E naquele mesmo dia, para marcar a nova era que começava em sua vida, Hosarsif tomou o nome de Moisés, que significa: o Salvo.

(1). Primeiro nome egípcio de Moisés. (Maneton, citado por Filão). (2). O relato bíblico (Êxodo II, 1-10) apresenta Moisés como um judeu da tribo de Levi recolhido pela filha do Faraó nos caniços no Nilo, onde a astúcia materna o havia colocado para comover a princesa e salvar a criança de uma perseguição idêntica à de Herodes. Ao contrário, Maneton, o sacerdote egípcio ao qual devemos as informações mais exatas sobre as dinastias dos Faraós, informações hoje confirmadas pelas inscrições dos monumentos, afirma que Moisés foi um sacerdote de Osíris. Estrabão que extraiu suas informações da mesma fonte, isto é, dos sacerdotes egípcios, confirma-o igualmente.

A fonte egípcia tem, aqui, mais valor do que a fonte judaica, pois os sacerdotes do Egito não tinham nenhum interesse em fazer os gregos ou romanos acreditarem que Moisés era um dos seus, enquanto que o amor próprio nacional dos judeus impunha-lhes fazer do fundador de sua nação um homem do mesmo sangue. O texto bíblico reconhece, aliás, que Moisés foi educado no Egito e enviado por seu governo como inspetor dos judeus de Gossen. Este é o fato importante, capital, que estabelece a filiação secreta entre a religião mosaica e a iniciação egípcia. Clemente de Alexandria acreditava que Moisés era profundamente iniciado na ciência do Egito e que, de fato, a obra do criador do Israel seria incompreensível sem ela.

(4). Mais tarde (Números, III, 1), após o êxodo, Aarão e Maria, irmão e irmã de Moisés, segundo a Bíblia, reprovaram-no por ter esposado uma mulher da Etiópia. Jetro, pai de Séfora, era portanto dessa raça.
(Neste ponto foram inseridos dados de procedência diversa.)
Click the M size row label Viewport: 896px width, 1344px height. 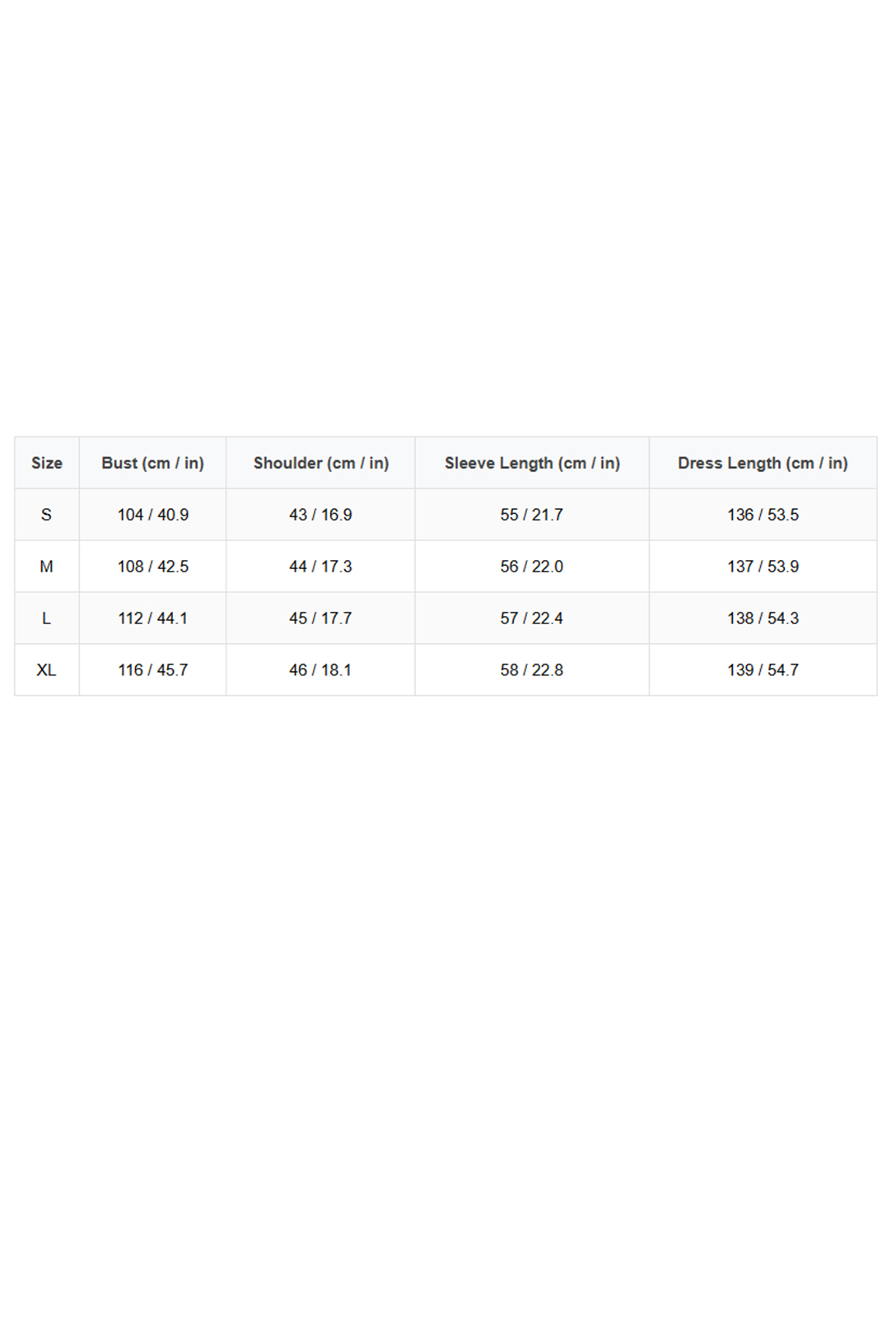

(5). Viajantes de nosso século constataram que faquires hindus se fizeram enterrar após terem mergulhado em sono cataléptico, indicando o dia preciso em que deviam ser desenterrados. Um deles, após três semanas de amortalhamento, foi encontrado vivo, são e salvo.

(6). As sete filhas de Jetro citadas na Bíblia (Êxodo,II,16-20) evidentemente têm um sentido simbólico, como todo esse texto que nos chegou sob uma forma lendária e inteiramente popularizada. É mais do que inverossímil que o sacerdote de um grande templo fizesse suas filhas apascentar rebanhos, e que reduzisse um sacerdote egípcio ao papel de pastor.

As sete filhas de Jetro simbolizam as sete virtudes que o iniciado era forçado a conquistar para abrir o poço da verdade. Esse poço, na história de Agar e de Ismael, era denominado “o poço do Vivente que me vê”.